Legendär ist die Entstehung der Bezeichnung „Seku“. Den Schriftzug „Restauration zur Sekundärbahn“ für eine Erlanger Gaststätte brachte der Maler angesichts des Feierabends vor dem Wochenende nicht ganz zu Ende, so dass bis Montag lediglich „zur Seku“ über dem Eingang prangte. Angesichts des sprichwörtlichen Tempos der Bahn verwandelte dies der Volksmund bald in „Seekuh“.

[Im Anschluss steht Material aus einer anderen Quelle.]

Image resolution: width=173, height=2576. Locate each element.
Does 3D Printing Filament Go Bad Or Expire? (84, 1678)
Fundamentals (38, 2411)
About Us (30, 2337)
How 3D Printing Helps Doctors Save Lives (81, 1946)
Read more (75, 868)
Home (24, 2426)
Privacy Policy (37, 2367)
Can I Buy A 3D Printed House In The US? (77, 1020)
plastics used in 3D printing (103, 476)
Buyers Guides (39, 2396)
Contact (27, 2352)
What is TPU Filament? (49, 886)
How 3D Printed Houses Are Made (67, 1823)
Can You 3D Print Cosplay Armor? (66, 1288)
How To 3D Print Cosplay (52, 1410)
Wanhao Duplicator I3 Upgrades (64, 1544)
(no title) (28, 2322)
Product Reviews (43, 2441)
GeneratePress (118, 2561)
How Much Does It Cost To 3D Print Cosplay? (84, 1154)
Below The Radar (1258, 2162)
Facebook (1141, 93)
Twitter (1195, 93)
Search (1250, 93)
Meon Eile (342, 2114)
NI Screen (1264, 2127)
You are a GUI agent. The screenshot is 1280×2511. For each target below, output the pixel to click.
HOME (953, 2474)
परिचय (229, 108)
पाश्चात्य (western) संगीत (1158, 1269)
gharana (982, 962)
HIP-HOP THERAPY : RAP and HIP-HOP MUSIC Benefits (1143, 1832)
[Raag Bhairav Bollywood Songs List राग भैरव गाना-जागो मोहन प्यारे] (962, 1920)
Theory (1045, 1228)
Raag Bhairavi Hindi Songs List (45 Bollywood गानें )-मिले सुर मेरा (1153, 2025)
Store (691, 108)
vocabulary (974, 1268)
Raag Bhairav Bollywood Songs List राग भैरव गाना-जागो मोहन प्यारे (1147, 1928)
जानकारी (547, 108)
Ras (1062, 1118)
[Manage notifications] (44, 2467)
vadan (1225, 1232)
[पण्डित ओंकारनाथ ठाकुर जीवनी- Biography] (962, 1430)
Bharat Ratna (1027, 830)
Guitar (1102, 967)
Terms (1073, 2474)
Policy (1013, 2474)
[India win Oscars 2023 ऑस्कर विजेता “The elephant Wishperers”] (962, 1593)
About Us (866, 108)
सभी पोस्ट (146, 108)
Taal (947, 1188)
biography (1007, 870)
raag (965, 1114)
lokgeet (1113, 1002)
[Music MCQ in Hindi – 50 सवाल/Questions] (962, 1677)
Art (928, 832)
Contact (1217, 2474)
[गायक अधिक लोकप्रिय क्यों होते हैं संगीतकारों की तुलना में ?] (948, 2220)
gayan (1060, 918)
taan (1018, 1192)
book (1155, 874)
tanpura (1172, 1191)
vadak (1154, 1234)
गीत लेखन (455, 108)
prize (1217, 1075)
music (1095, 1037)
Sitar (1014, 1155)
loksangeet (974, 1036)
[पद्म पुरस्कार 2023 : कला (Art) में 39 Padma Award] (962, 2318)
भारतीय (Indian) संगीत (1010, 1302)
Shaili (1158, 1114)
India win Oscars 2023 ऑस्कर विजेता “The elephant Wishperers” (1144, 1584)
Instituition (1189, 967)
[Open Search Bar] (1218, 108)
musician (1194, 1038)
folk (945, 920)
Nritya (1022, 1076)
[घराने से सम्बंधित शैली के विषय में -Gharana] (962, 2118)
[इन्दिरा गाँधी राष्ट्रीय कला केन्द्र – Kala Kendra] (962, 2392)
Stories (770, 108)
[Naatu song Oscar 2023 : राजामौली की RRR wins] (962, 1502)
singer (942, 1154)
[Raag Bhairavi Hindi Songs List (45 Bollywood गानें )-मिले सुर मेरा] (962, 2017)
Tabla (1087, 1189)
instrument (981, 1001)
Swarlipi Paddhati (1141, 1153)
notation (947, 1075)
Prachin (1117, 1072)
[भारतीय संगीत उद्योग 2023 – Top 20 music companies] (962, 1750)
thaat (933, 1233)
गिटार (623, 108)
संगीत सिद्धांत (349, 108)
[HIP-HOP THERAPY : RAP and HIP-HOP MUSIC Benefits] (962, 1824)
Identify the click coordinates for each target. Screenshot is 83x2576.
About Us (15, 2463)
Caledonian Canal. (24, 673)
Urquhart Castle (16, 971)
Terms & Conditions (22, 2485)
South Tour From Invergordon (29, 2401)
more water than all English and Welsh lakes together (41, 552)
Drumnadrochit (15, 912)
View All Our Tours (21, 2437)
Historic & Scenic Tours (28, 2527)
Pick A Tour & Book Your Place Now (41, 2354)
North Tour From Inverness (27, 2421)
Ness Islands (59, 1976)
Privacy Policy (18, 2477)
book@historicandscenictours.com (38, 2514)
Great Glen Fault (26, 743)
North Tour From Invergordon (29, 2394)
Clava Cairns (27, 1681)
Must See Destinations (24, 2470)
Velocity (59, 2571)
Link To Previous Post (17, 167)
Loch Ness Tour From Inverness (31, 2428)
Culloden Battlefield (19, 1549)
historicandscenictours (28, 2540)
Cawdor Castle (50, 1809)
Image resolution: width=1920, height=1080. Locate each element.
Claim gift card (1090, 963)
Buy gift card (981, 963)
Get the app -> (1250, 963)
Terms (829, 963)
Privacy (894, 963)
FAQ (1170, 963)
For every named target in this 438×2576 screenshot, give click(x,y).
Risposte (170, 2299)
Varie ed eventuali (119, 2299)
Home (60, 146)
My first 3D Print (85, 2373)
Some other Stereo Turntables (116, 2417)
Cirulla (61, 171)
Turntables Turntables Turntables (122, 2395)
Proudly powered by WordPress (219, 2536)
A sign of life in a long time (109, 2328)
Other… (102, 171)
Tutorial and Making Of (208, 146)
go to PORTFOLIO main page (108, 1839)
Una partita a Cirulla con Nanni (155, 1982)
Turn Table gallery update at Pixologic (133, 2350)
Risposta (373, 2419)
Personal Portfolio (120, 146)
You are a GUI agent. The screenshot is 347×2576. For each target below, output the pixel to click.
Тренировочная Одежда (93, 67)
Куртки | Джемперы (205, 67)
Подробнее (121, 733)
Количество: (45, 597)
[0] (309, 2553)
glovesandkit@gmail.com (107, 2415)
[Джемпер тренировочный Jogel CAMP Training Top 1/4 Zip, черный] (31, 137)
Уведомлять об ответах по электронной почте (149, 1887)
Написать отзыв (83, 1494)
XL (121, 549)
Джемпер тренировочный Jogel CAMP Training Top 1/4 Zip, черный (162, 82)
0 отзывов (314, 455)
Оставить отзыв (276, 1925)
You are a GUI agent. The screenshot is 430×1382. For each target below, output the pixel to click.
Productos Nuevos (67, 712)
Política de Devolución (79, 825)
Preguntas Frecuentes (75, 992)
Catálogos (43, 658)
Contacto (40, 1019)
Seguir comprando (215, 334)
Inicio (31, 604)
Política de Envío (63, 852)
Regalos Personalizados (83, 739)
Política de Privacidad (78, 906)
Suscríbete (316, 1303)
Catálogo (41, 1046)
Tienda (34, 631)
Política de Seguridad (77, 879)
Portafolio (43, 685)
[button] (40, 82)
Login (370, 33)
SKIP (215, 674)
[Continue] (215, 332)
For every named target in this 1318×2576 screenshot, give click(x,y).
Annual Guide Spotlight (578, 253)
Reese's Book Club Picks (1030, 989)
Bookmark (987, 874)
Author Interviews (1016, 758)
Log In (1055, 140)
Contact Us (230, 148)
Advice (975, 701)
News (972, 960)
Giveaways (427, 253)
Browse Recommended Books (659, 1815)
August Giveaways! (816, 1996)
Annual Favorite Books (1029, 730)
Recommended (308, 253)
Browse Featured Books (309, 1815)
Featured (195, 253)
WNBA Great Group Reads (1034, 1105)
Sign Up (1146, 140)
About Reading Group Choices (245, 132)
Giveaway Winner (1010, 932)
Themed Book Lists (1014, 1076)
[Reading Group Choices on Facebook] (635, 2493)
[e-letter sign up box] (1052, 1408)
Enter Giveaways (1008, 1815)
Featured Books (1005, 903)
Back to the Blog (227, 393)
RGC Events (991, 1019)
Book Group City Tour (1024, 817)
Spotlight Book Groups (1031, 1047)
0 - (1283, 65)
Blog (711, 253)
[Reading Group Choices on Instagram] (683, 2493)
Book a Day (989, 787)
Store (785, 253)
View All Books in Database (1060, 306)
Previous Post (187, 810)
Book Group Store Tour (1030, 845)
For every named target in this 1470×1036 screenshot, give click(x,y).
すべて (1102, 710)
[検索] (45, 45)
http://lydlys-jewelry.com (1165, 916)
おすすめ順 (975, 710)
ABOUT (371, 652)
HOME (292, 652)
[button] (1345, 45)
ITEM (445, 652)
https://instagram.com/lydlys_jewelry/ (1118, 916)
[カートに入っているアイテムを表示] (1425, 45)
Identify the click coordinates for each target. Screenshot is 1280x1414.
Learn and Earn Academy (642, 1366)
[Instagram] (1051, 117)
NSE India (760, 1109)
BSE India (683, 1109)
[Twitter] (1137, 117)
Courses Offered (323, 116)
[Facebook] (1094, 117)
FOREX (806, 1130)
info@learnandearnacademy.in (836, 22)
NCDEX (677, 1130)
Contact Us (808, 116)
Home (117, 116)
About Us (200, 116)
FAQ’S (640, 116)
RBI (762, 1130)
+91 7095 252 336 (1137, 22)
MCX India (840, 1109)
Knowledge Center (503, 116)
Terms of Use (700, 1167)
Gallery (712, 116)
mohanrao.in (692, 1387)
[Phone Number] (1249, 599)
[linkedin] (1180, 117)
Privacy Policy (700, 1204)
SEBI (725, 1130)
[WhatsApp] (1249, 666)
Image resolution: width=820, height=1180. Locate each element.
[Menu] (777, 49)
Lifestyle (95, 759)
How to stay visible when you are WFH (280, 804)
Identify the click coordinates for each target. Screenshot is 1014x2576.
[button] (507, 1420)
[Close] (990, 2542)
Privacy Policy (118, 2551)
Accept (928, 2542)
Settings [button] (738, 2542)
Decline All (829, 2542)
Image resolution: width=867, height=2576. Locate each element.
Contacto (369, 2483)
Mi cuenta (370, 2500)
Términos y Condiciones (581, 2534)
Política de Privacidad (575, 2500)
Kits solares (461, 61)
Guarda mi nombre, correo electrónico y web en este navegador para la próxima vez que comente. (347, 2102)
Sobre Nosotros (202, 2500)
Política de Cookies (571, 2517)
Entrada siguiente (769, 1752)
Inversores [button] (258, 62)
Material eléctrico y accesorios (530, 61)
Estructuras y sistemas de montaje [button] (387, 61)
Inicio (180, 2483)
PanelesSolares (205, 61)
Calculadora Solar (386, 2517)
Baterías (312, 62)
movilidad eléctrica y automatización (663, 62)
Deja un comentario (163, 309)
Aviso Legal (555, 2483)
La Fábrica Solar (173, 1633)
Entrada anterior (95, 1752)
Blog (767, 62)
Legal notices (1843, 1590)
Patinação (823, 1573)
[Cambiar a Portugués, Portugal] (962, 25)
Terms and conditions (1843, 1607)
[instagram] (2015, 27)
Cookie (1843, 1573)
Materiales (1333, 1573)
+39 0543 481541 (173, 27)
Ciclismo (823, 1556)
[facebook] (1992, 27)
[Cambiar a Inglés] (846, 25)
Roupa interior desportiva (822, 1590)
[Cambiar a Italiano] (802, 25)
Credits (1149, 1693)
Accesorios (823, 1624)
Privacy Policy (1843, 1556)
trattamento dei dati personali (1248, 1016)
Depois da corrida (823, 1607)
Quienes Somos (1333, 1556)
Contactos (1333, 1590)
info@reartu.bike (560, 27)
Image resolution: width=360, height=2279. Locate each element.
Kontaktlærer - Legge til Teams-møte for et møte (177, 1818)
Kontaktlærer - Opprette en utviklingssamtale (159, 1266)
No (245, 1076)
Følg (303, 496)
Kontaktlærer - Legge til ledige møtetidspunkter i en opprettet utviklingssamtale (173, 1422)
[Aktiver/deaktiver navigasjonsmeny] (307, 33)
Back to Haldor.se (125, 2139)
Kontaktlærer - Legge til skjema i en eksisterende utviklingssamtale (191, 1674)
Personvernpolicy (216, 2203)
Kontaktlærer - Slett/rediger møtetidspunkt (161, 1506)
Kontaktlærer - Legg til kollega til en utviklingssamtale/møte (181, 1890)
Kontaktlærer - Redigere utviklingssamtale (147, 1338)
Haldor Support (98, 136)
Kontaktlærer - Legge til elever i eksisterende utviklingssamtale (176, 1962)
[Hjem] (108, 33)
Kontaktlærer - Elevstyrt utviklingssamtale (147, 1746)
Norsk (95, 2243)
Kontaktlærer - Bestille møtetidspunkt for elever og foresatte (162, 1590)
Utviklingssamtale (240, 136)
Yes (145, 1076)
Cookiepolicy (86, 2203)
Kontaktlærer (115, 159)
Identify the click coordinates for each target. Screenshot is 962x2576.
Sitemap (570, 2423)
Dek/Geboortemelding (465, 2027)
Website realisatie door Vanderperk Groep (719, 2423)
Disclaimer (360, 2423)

Eine große Bedeutung hatte die Seku für den Güterverkehr. Ob Brauereien, Kohlen-, Obst- und Hopfenhändler, Sägewerke, die Ziegelei Schultheiss in Spardorf, die Konservenfabrik Bär in Uttenreuth oder das Betonwerk Hemmerlein in Neunkirchen am Brand: Sie alle nutzten die Bahn für den Transport. Der letzte Kunde war die Firma Miele mit ihrer Produktions- und Lagerstätte in Eschenau, deren Anschlussstelle 2002 abgebaut wurde.

Leider ereigneten sich im Laufe der Geschichte zahlreiche, zum Teil schlimme Unfälle. 1915 entgleisten wegen eines Schienenbruchs eine Lokomotive und mehrere Wagen. Fünf Menschen starben, zwölf wurden verletzt, fünf davon schwer.

Am 9. Oktober 1959 wäre es um 5.30 Uhr fast zu einer Katastrophe gekommen. So machten sich Personenwagen, die in Eschenau abgestellt waren, selbstständig und rollten auf Forth zu.

Der Eschenauer Bahnbeamte konnte die Waggons nicht mehr stoppen, kurbelte jedoch wie wild an seinem Streckentelefon und alarmierte seinen Kollegen in Forth. Im letzten Moment konnte dieser eine Weiche noch umstellen.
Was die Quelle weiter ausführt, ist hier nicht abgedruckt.